Study material
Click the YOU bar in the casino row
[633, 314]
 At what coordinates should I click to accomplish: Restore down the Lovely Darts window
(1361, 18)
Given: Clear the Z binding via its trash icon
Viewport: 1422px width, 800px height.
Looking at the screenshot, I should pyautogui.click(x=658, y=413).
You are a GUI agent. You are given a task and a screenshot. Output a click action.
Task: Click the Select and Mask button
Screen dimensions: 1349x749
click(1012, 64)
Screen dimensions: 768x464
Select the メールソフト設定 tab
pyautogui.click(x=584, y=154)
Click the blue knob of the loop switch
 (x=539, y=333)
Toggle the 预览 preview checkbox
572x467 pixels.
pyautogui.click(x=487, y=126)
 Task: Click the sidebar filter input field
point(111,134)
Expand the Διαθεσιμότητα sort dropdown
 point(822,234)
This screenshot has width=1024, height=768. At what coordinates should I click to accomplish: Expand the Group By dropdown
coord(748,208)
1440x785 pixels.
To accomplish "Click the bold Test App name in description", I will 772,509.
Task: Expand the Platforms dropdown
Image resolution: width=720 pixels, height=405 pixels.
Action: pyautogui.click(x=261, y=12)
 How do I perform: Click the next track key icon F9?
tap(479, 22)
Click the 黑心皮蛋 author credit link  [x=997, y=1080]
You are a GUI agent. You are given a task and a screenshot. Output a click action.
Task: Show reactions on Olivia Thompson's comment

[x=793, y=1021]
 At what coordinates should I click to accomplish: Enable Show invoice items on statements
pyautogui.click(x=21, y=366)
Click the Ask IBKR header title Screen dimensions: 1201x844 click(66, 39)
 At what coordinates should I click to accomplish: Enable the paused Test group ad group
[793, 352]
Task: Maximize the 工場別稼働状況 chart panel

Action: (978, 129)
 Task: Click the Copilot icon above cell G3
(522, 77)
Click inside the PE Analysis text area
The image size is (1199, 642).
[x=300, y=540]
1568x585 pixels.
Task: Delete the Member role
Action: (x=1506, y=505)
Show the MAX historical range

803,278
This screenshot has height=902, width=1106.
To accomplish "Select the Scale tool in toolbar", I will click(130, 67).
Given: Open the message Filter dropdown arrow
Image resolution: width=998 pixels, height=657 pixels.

Exercise details
Among the entries above, determine how many lines contain "will", then output only that number.

Reply
2